>no wrote:
> Pricey beasts, those bridges. Looked into that a few years ago when
> my company was thinking of replacing the 11/45's with the Osprey
> board. Unibus bridges were about $2500 each.
> -nick
Jerome Fine replies:
The price of the bridges has not been reduced, but the Osprey was a
relatively expensive solution - much more than the cost of the bridge
if I remember correctly. Also, limited in CPU power to the hardware
that is used. A less expensive solution - the difference effectively
makes the cost of the bridge zero or even negative - is Ersatz-11
http://www.dbit.com/
Obviously you require the commercial version and you still run on
a PC, but as the speed of the PC increases (at increased cost of
course), so does Ersatz-11. Not so with the Osprey hardware.
And I seem to remember that the cost without the bridge was twice
the cost of even the first the Ersatz-11 license.
I am not saying that Osprey is a bad solution. When I first saw a
system that used the J11 chip (so that the speed was about identical
to an 11/93 - maybe a bit faster since the memory may have been
integrated more efficiently), I was very impressed. It was probably
about 5 or 6 years ago - well before the commercial version of
Ersatz-11 which initially arrived without an adapter capability.
Later, the Osprey solution started to use their own CPU to replace
the J11 - had to eventually since DEC cut off supply of the J11 chips.

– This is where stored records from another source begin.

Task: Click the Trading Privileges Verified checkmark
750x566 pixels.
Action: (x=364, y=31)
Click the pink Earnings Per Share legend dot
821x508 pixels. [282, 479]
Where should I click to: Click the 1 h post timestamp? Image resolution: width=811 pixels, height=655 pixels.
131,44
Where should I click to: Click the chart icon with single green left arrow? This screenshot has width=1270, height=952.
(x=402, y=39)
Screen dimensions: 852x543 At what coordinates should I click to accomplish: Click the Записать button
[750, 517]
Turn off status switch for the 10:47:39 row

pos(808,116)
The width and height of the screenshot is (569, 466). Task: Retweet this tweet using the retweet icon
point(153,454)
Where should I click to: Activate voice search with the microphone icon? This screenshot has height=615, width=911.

But the Osprey is still much slower than Ersatz-11 is able to achieve
now on a Pentium IV. I think that on the fastest Pentium IV, Ersatz-11
is now able to execute PDP-11 instructions more quickly than any
other emulator and/or hardware. And since the original trial version
of Ersatz-11 is probably close to 10 years old, maybe I am not
even off topic.
Does you company still have the PDP-11/45 systems?